An increasing number of data sources now become available on the Web, but often their contents are only accessible through query interfaces. For a domain of interest, there often exist many such sources with varied coverage or querying capabilities. As an important step to the integration of these sources, we consider the integration of their query interfaces. More specifically, we focus on the crucial step of the integration: accurately matching the interfaces. While the integration of query interfaces has received more attentions recently, current approaches are not sufficiently general: (a) they all model interfaces with flat schemas; (b) most of them only consider 1:1 mappings of fields over the interfaces; (c) they all perform the integration in a blackbox-like fashion and the whole process has to be restarted from scratch if anything goes wrong; and (d) they often require laborious parameter tuning.
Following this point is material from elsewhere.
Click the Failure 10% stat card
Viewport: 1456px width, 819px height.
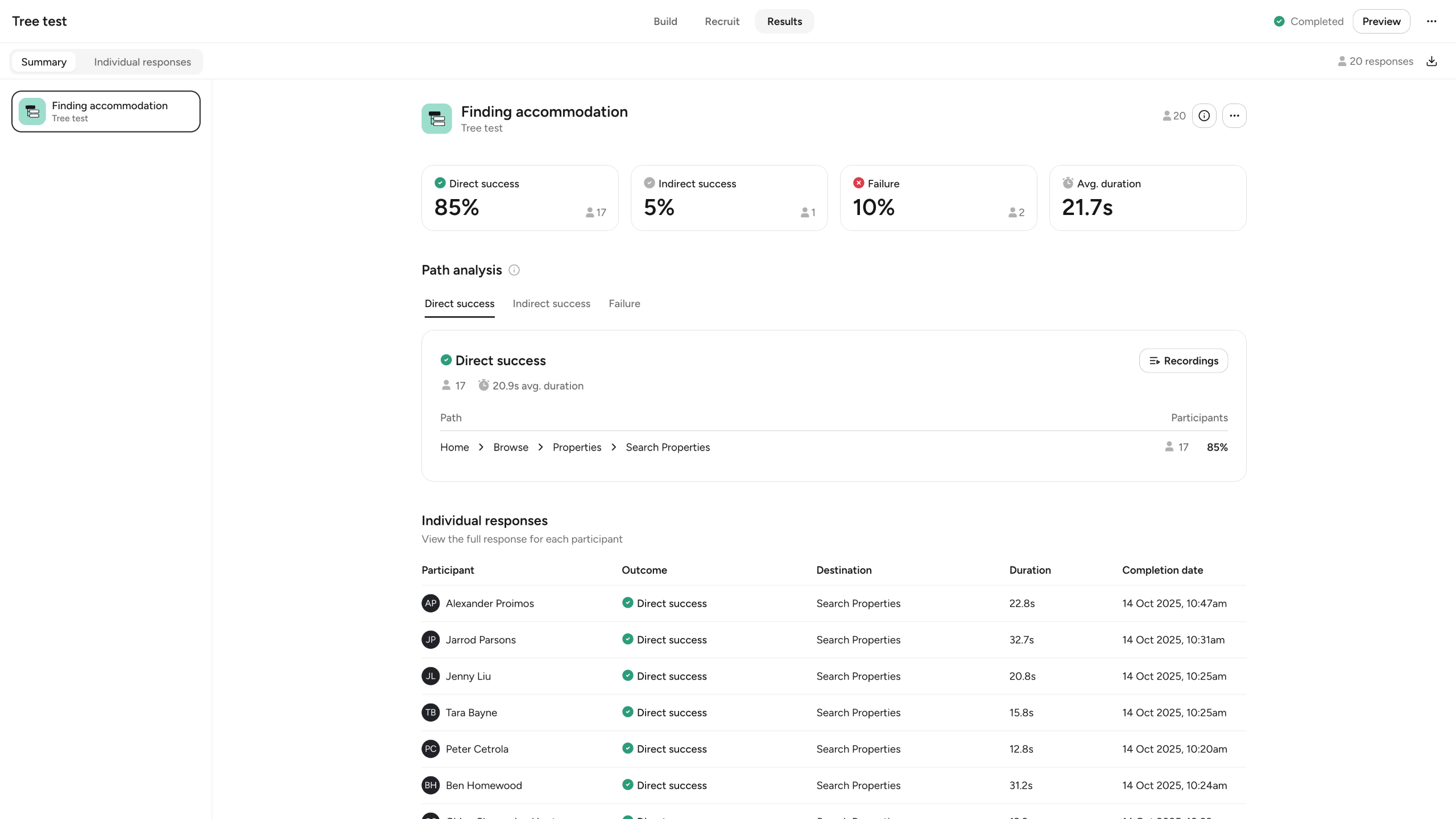coord(938,198)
In this paper, we propose an interactive, clustering-based approach to matching query interfaces. The hierarchical nature of interfaces is captured with ordered trees. Varied types of complex mappings of fields are examined and several approaches are proposed to effectively identify these mappings. We put the human integrator back in the loop and propose several novel approaches to the interactive learning of parameters and the resolution of uncertain mappings. Extensive experiments are conducted and results show that our approach is highly effective.